From: Konstantinos Margaritis <konstantinos.margaritis@vectorcamp.gr>
Date: Fri, 23 Sep 2022 07:33:37 +0000 (+0000)
Subject: add new SVP64 function
X-Git-Url: https://git.libre-soc.org/?a=commitdiff_plain;h=4720370cebca592bb72ab53a7ab0cadbf4bcd876;p=openpower-isa.git

add new SVP64 function
---

diff --git a/media/video/libvpx/variance_svp64_real.c.in b/media/video/libvpx/variance_svp64_real.c.in
new file mode 100644
index 00000000..642f27ae
--- /dev/null
+++ b/media/video/libvpx/variance_svp64_real.c.in
@@ -0,0 +1,31 @@
+/*
+ *  Copyright (c) 2010 The WebM project authors. All Rights Reserved.
+ *
+ *  Use of this source code is governed by a BSD-style license
+ *  that can be found in the LICENSE file in the root of the source
+ *  tree.

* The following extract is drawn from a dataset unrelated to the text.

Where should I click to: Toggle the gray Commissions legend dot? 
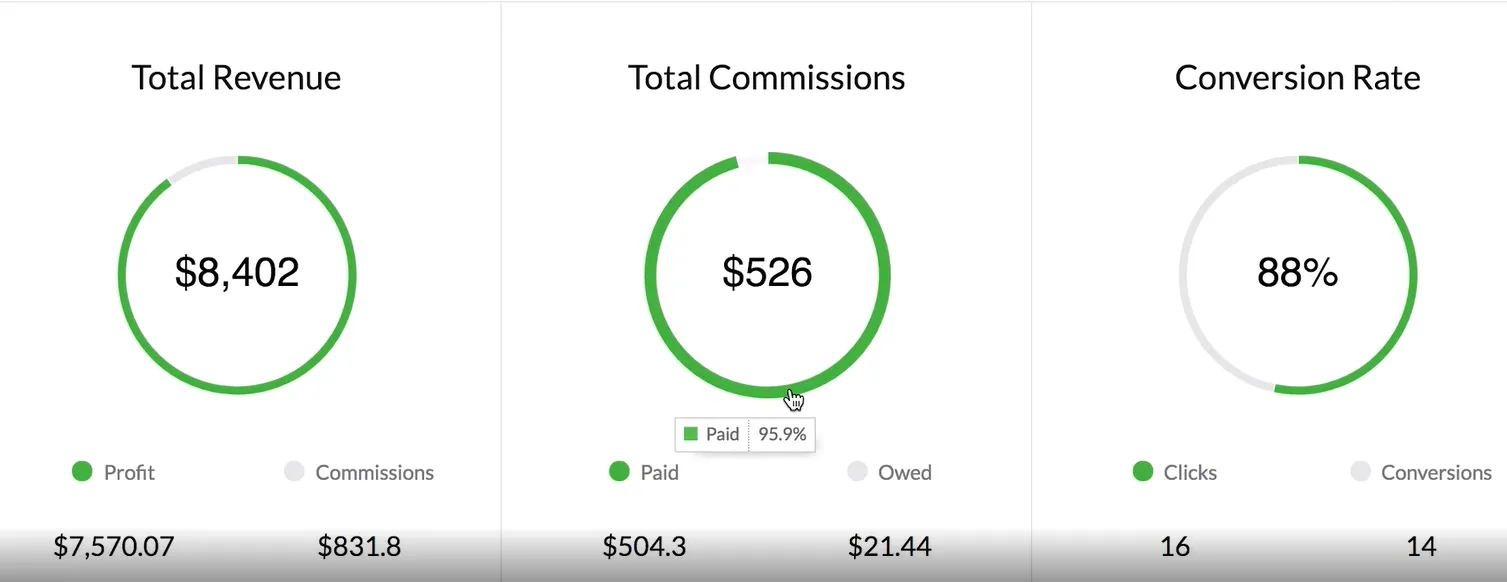click(x=294, y=472)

An additional intellectual property rights grant can be found
+ *  in the file PATENTS.  All contributing project authors may
+ *  be found in the AUTHORS file in the root of the source tree.
+ */
+
+#include <stdint.h>
+
+void variance_svp64_real(const uint8_t *src_ptr, int src_stride,
+                         const uint8_t *ref_ptr, int ref_stride, int w, int h,
+                         uint32_t *sse, int *sum) {
+  int i, j;
+
+  *sum = 0;
+  *sse = 0;
+
+  for (i = 0; i < h; ++i) {
+    for (j = 0; j < w; ++j) {
+      const int diff = src_ptr[j] - ref_ptr[j];
+      *sum += diff;
+      *sse += diff * diff;
+    }
+
+    src_ptr += src_stride;
+    ref_ptr += ref_stride;
+  }
+}
diff --git a/media/video/libvpx/variance_svp64_real.s b/media/video/libvpx/variance_svp64_real.s
new file mode 100644
index 00000000..4242f68e
--- /dev/null
+++ b/media/video/libvpx/variance_svp64_real.s
@@ -0,0 +1,76 @@
+.set src_ptr, 3
+.set src_stride, 4
+.set ref_ptr, 5
+.set ref_stride, 6
+.set width, 7
+.set height, 8
+.set sse_ptr, 9
+.set sum_ptr, 10
+.set sum, 11
+.set sse, 12
+.set ctr, 13
+.set src_col, 14
+.set ref_col, 15
+.set row, 16
+.set src, 20
+.set ref, 36
+.set diff, 52
+.set prod, 68
+
+	.machine libresoc
+	.file	"variance_svp64_real.c"
+	.abiversion 2
+	.section	".text"
+	.align 2
+	.globl variance_svp64_real
+	.type	variance_svp64_real, @function
+variance_svp64_real:
+.LFB0:
+	.cfi_startproc
+	# Set sum to zero
+	li sum, 0				# Set sum to zero
+	li sse, 0				# Set sse to zero
+	mr row, height				# Set row to height
+	sldi	src_stride, src_stride, 1	# strides are for 16-bit elements
+	sldi	ref_stride, ref_stride, 1	# we need to increase by bytes
+	srdi	ctr, width, 2
+	mtctr	ctr
+	setvl	0,0,4,0,1,1			# Set VL to 4 elements
+
+.L1:	# outer loop: for (r=0; r < h; r++)
+
+.L2:	# inner loop: for (c=0; c < w; c += 4)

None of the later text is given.